- DESCRIPTION OF THE TASK
Below are entries; output exactly the lines from the one with "Collapse the Tags section" to the one with "Task: Select the second poster thumbnail", both included, and nothing else.
(DATASET EXCERPTS begins)
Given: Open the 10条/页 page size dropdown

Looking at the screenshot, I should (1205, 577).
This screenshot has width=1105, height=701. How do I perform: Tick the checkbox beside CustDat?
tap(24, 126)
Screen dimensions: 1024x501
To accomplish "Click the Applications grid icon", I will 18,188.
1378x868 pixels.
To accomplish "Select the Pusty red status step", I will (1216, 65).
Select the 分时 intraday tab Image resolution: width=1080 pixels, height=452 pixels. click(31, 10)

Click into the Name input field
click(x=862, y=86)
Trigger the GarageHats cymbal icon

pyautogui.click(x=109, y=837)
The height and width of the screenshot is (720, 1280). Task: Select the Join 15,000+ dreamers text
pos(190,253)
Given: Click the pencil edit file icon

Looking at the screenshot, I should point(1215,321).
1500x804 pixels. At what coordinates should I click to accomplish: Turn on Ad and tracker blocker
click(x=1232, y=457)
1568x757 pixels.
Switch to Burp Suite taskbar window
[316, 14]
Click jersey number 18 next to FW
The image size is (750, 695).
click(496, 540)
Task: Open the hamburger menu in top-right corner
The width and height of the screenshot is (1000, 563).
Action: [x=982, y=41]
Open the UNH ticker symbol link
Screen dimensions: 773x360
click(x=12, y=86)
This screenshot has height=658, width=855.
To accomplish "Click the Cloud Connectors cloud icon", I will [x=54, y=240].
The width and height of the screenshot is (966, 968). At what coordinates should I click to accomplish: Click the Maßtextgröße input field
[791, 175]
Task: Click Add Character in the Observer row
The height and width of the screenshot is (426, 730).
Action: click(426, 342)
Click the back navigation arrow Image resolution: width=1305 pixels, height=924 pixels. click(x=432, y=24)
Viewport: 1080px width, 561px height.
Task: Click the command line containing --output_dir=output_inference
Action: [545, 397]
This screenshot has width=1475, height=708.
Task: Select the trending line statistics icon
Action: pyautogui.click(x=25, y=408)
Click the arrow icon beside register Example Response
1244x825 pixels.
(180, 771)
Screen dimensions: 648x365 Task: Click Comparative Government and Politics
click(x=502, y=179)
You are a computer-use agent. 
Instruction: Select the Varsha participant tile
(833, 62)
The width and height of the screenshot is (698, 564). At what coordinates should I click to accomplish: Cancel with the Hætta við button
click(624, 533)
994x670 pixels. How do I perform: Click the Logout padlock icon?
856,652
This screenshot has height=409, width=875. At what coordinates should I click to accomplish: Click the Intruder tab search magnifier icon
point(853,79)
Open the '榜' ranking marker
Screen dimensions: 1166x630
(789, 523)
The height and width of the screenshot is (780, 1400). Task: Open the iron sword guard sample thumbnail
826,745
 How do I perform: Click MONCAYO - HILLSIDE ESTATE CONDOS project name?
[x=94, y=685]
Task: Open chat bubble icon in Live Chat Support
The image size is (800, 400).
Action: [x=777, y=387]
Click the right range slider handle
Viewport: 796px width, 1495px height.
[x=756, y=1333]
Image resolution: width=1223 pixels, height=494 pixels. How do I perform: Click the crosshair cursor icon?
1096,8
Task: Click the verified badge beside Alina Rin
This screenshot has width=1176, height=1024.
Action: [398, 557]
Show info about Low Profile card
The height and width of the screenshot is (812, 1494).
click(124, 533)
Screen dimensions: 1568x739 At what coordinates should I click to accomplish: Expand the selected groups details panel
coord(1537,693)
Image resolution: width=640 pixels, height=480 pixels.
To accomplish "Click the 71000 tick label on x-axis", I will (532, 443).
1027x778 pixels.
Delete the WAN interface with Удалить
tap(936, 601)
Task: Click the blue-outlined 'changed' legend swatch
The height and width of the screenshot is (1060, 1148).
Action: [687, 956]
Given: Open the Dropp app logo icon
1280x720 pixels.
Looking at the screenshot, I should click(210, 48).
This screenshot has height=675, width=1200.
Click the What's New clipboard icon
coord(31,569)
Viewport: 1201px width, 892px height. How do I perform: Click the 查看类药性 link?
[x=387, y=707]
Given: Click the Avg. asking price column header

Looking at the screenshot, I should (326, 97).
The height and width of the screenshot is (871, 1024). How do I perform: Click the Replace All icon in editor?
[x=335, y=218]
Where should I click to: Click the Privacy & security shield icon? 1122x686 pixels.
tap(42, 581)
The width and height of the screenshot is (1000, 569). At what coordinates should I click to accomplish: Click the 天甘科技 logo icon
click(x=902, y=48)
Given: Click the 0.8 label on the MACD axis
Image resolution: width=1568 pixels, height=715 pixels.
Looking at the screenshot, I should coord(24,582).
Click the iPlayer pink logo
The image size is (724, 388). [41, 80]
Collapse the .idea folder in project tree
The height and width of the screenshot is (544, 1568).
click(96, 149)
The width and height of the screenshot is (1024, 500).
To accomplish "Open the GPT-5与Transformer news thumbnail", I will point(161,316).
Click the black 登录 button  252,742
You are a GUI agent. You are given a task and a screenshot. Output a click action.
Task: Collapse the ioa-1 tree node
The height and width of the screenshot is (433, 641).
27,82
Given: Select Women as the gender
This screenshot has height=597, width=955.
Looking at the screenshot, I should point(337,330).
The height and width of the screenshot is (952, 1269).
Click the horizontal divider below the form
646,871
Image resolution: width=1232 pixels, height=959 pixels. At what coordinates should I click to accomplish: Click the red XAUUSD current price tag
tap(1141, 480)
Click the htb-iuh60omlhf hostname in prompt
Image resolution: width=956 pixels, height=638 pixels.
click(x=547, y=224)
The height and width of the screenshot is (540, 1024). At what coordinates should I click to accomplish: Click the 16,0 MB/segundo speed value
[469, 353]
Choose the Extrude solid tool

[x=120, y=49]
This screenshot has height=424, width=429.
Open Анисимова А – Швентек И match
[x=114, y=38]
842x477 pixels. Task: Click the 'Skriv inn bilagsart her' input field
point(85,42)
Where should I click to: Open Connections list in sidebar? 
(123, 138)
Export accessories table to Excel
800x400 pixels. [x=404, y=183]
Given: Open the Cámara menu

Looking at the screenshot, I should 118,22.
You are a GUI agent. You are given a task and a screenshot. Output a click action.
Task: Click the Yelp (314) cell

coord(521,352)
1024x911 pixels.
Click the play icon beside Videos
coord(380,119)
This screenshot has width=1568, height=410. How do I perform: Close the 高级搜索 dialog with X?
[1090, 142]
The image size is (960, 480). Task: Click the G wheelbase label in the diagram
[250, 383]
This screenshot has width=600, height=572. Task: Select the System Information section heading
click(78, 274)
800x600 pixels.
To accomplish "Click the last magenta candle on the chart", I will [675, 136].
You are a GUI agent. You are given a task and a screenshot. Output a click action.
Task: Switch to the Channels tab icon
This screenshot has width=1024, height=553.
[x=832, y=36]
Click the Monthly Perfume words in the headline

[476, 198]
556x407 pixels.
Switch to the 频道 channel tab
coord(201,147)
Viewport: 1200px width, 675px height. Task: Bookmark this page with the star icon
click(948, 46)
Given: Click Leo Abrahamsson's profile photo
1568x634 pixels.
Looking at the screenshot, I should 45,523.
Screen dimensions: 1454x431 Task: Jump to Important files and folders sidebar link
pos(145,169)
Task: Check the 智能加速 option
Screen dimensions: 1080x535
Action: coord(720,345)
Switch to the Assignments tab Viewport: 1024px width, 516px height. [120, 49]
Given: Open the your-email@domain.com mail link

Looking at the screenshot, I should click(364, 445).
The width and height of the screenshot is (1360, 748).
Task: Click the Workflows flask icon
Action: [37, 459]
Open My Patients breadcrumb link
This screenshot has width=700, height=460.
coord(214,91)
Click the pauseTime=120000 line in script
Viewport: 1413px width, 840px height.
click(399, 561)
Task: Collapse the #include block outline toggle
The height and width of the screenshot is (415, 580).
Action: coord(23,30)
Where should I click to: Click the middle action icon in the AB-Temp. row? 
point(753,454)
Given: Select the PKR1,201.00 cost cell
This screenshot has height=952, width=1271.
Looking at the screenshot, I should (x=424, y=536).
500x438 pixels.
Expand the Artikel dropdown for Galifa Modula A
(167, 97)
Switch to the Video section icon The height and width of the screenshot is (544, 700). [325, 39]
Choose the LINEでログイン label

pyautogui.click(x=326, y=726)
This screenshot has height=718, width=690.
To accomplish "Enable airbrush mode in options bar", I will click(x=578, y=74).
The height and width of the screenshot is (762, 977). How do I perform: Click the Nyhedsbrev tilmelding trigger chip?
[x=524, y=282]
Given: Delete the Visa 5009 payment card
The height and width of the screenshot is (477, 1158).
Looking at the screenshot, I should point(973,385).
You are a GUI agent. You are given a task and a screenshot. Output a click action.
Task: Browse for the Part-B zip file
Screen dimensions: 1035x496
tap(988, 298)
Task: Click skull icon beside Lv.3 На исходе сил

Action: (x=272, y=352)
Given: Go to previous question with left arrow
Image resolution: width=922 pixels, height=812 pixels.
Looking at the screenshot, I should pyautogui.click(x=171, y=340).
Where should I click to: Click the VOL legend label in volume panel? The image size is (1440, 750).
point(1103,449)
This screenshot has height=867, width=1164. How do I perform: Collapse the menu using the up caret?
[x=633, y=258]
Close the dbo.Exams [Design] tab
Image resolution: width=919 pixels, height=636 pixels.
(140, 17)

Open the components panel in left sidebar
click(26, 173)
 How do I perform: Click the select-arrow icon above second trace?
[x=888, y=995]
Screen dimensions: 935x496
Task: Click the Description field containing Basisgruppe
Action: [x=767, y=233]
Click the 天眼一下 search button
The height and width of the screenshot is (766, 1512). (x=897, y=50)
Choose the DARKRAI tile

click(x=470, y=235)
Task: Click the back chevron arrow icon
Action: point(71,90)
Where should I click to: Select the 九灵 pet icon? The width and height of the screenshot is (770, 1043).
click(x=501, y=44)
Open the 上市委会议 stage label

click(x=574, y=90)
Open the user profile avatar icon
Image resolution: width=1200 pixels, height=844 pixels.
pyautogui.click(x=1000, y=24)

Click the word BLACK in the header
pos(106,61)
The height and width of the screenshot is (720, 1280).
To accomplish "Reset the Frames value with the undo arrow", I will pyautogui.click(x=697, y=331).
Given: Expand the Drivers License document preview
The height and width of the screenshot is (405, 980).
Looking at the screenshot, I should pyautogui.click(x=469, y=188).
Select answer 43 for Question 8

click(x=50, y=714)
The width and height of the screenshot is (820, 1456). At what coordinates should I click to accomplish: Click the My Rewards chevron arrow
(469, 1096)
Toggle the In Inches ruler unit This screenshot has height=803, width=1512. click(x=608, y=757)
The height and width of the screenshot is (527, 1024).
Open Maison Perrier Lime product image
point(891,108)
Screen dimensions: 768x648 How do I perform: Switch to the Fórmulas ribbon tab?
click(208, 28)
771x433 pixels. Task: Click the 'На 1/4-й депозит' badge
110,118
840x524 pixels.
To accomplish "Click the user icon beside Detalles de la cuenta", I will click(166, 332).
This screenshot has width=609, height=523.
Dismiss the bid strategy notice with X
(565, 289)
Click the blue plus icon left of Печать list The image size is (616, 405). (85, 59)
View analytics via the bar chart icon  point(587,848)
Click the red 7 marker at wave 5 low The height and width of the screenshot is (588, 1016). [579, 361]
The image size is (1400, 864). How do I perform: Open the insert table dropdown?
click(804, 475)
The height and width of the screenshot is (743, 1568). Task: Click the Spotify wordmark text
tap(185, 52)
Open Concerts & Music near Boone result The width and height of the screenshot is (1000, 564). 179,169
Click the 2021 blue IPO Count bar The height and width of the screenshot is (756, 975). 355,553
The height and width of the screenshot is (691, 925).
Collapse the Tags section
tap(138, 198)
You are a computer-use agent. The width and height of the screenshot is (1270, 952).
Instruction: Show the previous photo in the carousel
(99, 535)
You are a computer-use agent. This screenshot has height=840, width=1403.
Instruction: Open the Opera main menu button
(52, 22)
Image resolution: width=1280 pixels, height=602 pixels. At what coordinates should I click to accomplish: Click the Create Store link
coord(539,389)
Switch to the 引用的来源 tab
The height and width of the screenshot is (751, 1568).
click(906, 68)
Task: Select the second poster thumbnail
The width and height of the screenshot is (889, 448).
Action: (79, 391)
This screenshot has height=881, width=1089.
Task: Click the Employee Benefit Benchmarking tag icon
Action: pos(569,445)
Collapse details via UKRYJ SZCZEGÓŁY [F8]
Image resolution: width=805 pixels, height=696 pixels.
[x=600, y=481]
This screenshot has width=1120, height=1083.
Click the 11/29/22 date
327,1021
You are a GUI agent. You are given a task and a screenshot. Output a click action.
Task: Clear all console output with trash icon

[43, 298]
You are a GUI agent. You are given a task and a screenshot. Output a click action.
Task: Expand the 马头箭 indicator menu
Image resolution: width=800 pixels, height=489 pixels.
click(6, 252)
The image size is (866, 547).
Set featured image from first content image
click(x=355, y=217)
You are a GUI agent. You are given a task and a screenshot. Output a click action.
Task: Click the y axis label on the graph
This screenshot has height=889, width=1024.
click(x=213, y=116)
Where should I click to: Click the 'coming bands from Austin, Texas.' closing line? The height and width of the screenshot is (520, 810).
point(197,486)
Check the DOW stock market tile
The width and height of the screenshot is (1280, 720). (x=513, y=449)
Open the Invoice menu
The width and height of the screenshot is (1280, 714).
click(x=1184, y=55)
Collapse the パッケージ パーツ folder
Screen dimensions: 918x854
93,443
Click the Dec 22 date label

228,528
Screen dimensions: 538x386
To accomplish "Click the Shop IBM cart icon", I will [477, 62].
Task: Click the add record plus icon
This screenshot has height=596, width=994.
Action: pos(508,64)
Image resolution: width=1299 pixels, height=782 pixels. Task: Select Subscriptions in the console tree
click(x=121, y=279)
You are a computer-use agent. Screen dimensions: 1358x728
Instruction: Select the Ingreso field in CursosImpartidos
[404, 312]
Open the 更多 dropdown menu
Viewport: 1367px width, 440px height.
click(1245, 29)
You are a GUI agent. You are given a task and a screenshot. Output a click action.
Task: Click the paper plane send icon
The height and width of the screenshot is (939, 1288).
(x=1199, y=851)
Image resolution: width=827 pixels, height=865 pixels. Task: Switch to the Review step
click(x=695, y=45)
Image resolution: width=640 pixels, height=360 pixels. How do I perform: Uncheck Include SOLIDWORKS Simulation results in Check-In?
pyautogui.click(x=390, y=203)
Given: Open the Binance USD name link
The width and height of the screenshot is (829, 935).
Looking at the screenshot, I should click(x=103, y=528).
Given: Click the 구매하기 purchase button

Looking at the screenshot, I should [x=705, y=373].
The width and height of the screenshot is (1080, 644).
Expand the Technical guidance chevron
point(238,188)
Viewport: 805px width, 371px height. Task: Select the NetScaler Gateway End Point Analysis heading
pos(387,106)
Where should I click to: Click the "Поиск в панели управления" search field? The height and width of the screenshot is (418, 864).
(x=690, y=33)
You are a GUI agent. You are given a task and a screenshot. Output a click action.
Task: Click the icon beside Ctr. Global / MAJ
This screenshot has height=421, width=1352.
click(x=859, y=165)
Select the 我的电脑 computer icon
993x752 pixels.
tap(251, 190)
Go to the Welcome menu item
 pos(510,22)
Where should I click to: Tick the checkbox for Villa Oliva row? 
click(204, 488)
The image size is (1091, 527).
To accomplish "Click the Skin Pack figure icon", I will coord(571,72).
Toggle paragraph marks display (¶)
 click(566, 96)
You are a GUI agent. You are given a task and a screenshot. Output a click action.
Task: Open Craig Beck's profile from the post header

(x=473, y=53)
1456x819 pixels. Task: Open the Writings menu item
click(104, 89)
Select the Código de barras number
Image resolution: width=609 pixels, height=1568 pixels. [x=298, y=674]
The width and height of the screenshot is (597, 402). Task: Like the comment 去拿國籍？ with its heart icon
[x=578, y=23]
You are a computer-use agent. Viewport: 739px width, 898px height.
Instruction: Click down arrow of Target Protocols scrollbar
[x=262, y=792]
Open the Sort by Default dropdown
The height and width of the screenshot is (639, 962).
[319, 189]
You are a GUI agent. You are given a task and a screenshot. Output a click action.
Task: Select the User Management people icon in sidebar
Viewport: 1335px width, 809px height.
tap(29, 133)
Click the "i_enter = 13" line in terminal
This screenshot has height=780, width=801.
(DATASET EXCERPTS ends)
- ANSWER TO THE PROBLEM
Collapse the Tags section
tap(138, 198)
You are a computer-use agent. The width and height of the screenshot is (1270, 952).
Instruction: Show the previous photo in the carousel
(99, 535)
You are a computer-use agent. This screenshot has height=840, width=1403.
Instruction: Open the Opera main menu button
(52, 22)
Image resolution: width=1280 pixels, height=602 pixels. At what coordinates should I click to accomplish: Click the Create Store link
coord(539,389)
Switch to the 引用的来源 tab
The height and width of the screenshot is (751, 1568).
click(906, 68)
Task: Select the second poster thumbnail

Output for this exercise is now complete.